Here Comes the Sun
About 165,000 trillion watts of solar power reach the earth all the time, and all activities on the planet utilize only a fraction of it–and yet the energy crises wages on! Seidenberg Professor Hsui-Lin Winkler, PhD, has teamed up with students for a research endeavor to explore the functionality and effectiveness of new solar panels the university installed last year. The research topic, which had initially been included as part of the Undergraduate Student-Faculty Research Initiative, was proposed by Winkler, whose previous work includes research of college campus energy consumption for a prestigious Thinkfinity grant. Naturally, the work extended to include a closer look at understanding solar energy on campus.
The solar panels were installed on the e-House of the Law School, and a “solar classroom’ on the Pleasantville Campus.

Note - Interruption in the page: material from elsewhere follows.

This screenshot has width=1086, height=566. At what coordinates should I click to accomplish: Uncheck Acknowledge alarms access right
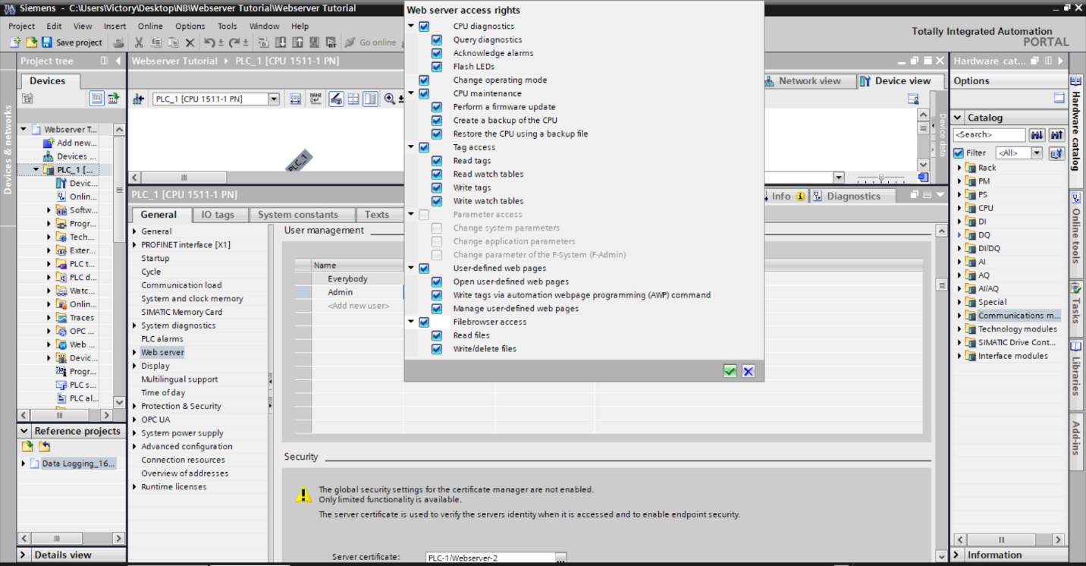click(436, 53)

The six modules on the PLV Campus classroom were donated by Con Edison to demonstrate to students how solar panels can be used effectively in a classroom. The solar PV modules installed in both locations are the same type; each can generate 235 watts per meter square. During the summer and spring months, the panels contribute half of the total energy use and less in the winter.
“We were just excited to see that we have some panels up on the roofs and provide us significant energy in the e-House and be a solar panel showcase in the solar classroom,” Winkler said.
In the wake of the Superstorm Sandy disaster that displaced many Pace students and canceled classes for days, the solar panels were an invaluable resource. Despite the power outage that affected both campuses, students were able to charge phones and computers due to the solar energy. With about 1.5 kWatts, the room comfortably provides charges for 20 to 25 students.
When questioned about the potential financial hardship of the solar panels, Winkler explained, “It would takes about 15 years for solar panels to be paid off from electricity generation alone. It can be less if some extra tax benefits were provided to purchase the solar panels. However, if we consider the reduction of CO2, which is usually not included in the estimate of benefit, the solar energy cost would be greatly reduced. “
Ongoing research could make way for more innovative energy solutions as Pace helps pave the way for university in energy conservation.